What to work on |
Restate the lines word for word, from the one containing "At what coordinates should I click to accomplish: Click the CD" through the last line of the entries below, without any other lines.

++++

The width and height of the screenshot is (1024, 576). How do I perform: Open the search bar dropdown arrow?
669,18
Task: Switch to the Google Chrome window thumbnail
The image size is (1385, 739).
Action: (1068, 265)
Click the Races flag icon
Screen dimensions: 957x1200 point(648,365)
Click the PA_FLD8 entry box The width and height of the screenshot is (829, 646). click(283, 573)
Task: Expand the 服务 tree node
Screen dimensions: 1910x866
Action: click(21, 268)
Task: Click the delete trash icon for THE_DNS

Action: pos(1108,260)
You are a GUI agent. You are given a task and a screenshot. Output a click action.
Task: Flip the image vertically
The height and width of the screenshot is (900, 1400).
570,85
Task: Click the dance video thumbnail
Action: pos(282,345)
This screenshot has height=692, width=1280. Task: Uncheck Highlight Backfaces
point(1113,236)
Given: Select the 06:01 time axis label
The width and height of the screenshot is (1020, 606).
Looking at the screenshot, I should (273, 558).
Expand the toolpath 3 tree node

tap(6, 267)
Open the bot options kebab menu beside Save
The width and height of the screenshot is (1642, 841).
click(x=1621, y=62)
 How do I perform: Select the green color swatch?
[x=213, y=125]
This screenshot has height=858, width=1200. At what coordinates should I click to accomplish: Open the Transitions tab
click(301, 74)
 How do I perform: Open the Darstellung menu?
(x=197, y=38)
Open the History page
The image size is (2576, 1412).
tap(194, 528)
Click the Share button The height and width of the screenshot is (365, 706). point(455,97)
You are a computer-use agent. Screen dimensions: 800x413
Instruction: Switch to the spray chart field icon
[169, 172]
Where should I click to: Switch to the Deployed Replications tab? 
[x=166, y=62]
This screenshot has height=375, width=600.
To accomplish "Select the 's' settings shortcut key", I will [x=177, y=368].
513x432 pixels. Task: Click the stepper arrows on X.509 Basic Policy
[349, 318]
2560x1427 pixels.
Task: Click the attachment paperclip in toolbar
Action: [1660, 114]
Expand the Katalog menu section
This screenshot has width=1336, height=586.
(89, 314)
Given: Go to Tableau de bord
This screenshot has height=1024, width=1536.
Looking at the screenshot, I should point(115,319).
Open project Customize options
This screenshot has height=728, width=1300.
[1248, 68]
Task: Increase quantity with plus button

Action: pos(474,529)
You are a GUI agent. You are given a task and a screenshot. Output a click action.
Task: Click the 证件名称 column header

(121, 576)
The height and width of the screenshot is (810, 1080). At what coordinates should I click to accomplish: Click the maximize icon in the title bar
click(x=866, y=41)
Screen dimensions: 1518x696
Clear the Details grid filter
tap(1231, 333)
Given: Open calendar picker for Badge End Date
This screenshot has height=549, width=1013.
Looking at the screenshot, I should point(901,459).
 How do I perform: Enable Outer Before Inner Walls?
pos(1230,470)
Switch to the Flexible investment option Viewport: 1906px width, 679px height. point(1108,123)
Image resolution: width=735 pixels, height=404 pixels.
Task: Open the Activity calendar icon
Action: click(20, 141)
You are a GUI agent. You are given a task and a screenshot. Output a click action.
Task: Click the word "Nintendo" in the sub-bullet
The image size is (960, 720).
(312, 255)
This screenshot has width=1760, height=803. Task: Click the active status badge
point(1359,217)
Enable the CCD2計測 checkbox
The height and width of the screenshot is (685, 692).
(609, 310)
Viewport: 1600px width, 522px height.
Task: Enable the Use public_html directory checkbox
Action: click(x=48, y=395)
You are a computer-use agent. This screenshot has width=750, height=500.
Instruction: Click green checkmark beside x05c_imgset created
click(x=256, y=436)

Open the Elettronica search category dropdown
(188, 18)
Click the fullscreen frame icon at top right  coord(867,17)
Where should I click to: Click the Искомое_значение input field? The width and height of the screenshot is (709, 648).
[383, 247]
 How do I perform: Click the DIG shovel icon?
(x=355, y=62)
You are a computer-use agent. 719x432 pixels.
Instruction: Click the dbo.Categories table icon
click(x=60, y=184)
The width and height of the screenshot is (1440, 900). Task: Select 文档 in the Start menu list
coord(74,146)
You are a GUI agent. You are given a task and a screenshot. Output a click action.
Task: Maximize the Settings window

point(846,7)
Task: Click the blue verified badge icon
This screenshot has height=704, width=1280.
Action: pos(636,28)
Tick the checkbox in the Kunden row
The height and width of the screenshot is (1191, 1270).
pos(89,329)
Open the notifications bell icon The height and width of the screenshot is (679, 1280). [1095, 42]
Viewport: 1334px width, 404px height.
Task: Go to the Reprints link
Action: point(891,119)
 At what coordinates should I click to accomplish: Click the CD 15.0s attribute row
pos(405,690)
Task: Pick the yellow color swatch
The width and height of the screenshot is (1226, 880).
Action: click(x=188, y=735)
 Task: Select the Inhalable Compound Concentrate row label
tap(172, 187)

++++

Exercise solution |
 At what coordinates should I click to accomplish: Click the CD 15.0s attribute row
pos(405,690)
Task: Pick the yellow color swatch
The width and height of the screenshot is (1226, 880).
Action: click(x=188, y=735)
 Task: Select the Inhalable Compound Concentrate row label
tap(172, 187)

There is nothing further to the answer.